Le colloque souhaite que soient abordées les questions politiques et idéologiques qui sous-tendent les prises de position sociale sur la place des jardins, dans l’aménagement, dans la ville (Marie-Jo Menozzi 2014), dans les luttes pour la défense de la biodiversité, dans les démarches d’opposition ou de soutien aux réalisations porteuses de croissance ou soucieuses de prudence environnementale, pour autant que le jardin y trouve sa place et que des femmes en soient les actrices. Les théories réactualisées de l’écoféminisme (Emilie Hache 2011) peuvent éclairer la problématique du colloque pour autant qu’elles portent sur la question des jardins.

Alors que les femmes sont assignées, dans la plupart des sociétés, au soin de la famille et au travail domestique qui lui est conjoint, leur éducation les prépare à des compétences qui potentiellement induisent certains rapports aux choses et aux autres. Des savoir-être qui peuvent se traduire au jardin comme en politique, en une conception de l’ordre du monde et de l’organisation des rapports sociaux différant radicalement des codes masculins dominants. Suivant cette hypothèse, la longue assignation des femmes « à la maison » cultiverait-elle à bas-bruits les ingrédients d’une révolution culturelle qui pourrait s’avérer salvatrice à l’heure où les bouleversements écologiques nous obligent à transformer profondément nos modes de vie (Geneviève Pruvost 2021) ? Dans les politiques publiques actuelles, la reconnaissance du rôle du végétal dans le renouvellement de la vie urbaine coïncide-t-elle avec les évolutions récentes de la place des femmes dans la vie publique ? S’il existe des jardins de femmes, sont-ils des vecteurs particulièrement pertinents des changements de paradigmes contemporains ? Et si c’est le cas, où et comment concrètement cela se passe-t-il : en ville, dans les banlieues périurbaines ou les campagnes isolées (Flaminia Paddeu 2021) ? Quelles institutions soutiennent-elles la création ou la pérennité de ces lieux, quels groupes sociaux, etc. ?

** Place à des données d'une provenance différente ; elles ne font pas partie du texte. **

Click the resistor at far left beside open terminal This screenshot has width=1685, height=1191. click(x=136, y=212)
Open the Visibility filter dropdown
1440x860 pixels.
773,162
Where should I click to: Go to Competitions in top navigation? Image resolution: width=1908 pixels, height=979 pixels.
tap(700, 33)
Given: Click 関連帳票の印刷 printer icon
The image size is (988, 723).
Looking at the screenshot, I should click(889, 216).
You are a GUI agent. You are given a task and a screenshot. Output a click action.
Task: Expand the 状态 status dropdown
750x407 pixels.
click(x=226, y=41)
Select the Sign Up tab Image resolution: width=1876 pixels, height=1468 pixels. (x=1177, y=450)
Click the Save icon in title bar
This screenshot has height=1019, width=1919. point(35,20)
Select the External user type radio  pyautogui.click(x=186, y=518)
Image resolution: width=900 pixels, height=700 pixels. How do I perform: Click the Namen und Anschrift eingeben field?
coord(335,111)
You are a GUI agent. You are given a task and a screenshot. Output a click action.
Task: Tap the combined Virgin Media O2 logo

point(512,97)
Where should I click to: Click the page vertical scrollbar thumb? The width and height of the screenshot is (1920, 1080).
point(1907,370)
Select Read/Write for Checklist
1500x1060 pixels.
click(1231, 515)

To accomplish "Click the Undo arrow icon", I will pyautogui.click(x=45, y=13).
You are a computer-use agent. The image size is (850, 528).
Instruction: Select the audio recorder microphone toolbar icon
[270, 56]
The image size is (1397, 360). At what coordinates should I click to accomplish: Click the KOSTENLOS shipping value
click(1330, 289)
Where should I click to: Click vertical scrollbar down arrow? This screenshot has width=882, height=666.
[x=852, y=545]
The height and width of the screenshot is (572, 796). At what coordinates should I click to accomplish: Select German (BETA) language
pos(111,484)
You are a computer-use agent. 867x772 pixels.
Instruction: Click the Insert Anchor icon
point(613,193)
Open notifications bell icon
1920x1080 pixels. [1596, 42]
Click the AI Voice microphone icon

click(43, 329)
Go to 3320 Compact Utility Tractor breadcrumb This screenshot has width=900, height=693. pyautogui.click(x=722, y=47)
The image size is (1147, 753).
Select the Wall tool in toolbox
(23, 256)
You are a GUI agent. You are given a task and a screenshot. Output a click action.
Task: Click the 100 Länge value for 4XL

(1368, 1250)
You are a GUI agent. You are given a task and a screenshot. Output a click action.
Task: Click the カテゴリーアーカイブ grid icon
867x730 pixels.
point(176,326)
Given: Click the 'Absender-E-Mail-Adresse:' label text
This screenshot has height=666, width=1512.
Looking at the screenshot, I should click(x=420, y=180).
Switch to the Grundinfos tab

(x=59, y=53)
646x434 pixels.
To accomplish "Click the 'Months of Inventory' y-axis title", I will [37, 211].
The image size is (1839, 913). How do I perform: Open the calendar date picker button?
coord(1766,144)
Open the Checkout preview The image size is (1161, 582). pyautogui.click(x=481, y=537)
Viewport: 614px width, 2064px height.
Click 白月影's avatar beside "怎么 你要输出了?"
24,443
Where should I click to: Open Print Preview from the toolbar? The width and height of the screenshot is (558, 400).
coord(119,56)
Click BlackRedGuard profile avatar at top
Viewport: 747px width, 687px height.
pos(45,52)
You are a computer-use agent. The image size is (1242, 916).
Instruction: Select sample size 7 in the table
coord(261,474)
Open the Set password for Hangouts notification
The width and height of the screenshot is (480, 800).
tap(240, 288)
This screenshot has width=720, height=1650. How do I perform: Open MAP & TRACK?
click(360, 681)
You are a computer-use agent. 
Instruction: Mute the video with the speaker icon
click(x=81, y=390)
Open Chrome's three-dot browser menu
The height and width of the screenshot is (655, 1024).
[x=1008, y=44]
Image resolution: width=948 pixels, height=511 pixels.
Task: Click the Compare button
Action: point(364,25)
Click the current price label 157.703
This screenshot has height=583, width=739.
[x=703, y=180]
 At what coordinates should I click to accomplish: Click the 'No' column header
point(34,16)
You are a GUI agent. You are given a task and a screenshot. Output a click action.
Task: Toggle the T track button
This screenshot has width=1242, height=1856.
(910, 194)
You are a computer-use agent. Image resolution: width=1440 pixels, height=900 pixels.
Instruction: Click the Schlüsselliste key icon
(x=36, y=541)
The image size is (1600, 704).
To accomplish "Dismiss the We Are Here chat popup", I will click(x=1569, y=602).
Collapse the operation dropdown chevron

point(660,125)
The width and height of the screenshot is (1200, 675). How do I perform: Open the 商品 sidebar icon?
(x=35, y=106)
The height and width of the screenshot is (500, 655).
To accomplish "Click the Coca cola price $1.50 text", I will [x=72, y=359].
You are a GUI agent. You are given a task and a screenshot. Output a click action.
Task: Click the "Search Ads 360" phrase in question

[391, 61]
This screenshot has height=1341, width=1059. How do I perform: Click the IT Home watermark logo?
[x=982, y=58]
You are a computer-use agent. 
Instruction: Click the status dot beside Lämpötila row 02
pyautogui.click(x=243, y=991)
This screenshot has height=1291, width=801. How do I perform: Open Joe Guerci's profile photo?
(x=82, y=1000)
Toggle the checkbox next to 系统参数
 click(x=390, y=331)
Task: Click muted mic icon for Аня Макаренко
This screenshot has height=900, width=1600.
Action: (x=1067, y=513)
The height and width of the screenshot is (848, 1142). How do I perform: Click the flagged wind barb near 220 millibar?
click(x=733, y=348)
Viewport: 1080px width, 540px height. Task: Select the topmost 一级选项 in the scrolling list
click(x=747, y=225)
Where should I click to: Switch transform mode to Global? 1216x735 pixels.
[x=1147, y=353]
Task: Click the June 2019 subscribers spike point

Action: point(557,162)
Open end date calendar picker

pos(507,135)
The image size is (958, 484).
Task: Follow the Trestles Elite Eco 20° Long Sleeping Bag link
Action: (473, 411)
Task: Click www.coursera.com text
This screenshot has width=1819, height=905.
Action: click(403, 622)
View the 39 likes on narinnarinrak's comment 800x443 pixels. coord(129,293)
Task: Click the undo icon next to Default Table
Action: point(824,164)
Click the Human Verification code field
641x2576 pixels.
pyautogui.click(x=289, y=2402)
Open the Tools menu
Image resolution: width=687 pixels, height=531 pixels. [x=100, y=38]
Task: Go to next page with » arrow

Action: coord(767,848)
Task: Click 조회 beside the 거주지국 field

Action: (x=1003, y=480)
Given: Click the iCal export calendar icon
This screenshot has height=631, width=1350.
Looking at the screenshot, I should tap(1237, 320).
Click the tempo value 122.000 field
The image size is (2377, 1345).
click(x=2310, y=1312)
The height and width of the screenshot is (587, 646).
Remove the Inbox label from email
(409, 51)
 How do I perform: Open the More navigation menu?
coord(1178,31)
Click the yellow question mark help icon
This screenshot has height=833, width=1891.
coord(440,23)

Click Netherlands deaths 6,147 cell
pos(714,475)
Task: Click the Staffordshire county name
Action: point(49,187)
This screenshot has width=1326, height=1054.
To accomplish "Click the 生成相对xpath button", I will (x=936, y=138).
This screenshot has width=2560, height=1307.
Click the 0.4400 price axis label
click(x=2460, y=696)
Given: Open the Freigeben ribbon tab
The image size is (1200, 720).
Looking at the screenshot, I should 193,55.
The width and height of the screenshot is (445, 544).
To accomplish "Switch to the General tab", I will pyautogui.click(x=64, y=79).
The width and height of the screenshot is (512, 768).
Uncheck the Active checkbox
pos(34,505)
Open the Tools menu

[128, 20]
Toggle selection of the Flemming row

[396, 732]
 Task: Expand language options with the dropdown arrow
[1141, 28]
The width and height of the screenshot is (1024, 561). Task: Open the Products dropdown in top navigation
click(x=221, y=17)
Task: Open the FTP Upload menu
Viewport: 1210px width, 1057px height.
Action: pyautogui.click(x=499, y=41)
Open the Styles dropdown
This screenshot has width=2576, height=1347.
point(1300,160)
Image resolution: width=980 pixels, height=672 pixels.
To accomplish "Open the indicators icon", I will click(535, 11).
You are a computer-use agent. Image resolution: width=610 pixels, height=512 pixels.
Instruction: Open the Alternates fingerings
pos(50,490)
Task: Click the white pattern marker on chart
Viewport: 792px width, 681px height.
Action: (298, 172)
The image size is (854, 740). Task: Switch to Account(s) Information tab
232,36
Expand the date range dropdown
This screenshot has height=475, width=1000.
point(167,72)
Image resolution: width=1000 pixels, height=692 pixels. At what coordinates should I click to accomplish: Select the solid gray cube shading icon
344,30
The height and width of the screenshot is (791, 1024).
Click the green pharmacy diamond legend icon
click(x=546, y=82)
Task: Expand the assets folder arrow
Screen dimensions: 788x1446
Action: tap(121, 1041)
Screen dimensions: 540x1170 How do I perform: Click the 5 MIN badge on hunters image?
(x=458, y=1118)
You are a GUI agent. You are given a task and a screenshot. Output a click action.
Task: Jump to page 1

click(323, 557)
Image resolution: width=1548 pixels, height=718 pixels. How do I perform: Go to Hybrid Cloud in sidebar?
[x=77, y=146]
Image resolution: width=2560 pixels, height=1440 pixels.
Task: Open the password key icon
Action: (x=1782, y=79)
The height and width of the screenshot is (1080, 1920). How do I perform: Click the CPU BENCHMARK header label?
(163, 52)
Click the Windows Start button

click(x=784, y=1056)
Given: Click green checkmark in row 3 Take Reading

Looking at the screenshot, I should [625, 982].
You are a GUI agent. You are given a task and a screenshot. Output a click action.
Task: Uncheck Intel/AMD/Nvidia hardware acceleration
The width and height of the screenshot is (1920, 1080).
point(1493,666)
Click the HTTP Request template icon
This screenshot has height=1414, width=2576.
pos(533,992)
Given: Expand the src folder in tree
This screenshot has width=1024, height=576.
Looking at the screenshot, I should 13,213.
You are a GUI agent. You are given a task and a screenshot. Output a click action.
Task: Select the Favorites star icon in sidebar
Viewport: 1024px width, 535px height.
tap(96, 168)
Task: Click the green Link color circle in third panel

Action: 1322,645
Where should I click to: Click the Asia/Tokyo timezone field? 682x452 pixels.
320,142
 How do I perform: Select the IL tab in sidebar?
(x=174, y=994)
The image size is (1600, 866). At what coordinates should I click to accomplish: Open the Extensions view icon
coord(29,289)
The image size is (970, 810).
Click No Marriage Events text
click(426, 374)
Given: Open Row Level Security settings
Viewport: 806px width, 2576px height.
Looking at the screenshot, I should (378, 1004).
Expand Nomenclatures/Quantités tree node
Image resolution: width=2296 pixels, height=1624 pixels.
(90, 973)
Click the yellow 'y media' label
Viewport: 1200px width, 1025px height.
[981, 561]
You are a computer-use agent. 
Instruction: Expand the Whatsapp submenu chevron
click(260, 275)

A l’inverse, l’émancipation jardinière escomptée ne serait-elle qu’une illusion et la simple répétition d’un cantonnement des femmes (souvent entourées des enfants) à la place des tâches du care toujours considérées soit comme subalternes, certes essentielles à la survie de l’espèce, mais éloignée des projets plus éclairés qui distinguent l’humanité du reste des vivants ? Dans ce cas, quels sont les moyens de sortir de cette ornière ?

D’autres problématiques peuvent être envisagées et seront considérées avec attention. Toutes les propositions peuvent s’inscrire dans des dimensions qui vont du local au global, de l’individue au territoire, de l’humain à la vie d’autres espèces. Les propositions relatant des expériences ou relevant de problématiques empiriques, provenant du monde académique ou des associations ou institutions seront examinées avec intérêt. Une attention particulière concernera les travaux de jeunes chercheures ou jardinières.

Le texte de la proposition fera, au maximum 2500 signes, espaces compris et devra être déposé avant le 21 novembre 2022 sur le site : https://jardinsdefemmes.sciencesconf.org

L'espace de dépôt est désormais ouvert. Pour soumettre une proposition, il est nécessaire de passer par un compte SciencesConf. Pour en créer un, cliquez sur la flèche associée à "Connexion" en haut et à droite de l'interface du site puis sur « Créer un compte ».

L’évaluation des propositions sera communiquée aux intervenants en janvier 2023 et le texte de la communication (texte, powerpoint, poster, capsule vidéo…) ainsi que les images devront être remis pour le 30 avril 2023 au plus tard.

Aucun frais de déplacement ou d’hébergement ne pourra être pris en charge par l’organisation du colloque mais aucun frais d’inscription ne sera demandé et les manifestations, les visites et les publications du colloque seront disponibles pour tous les communicants.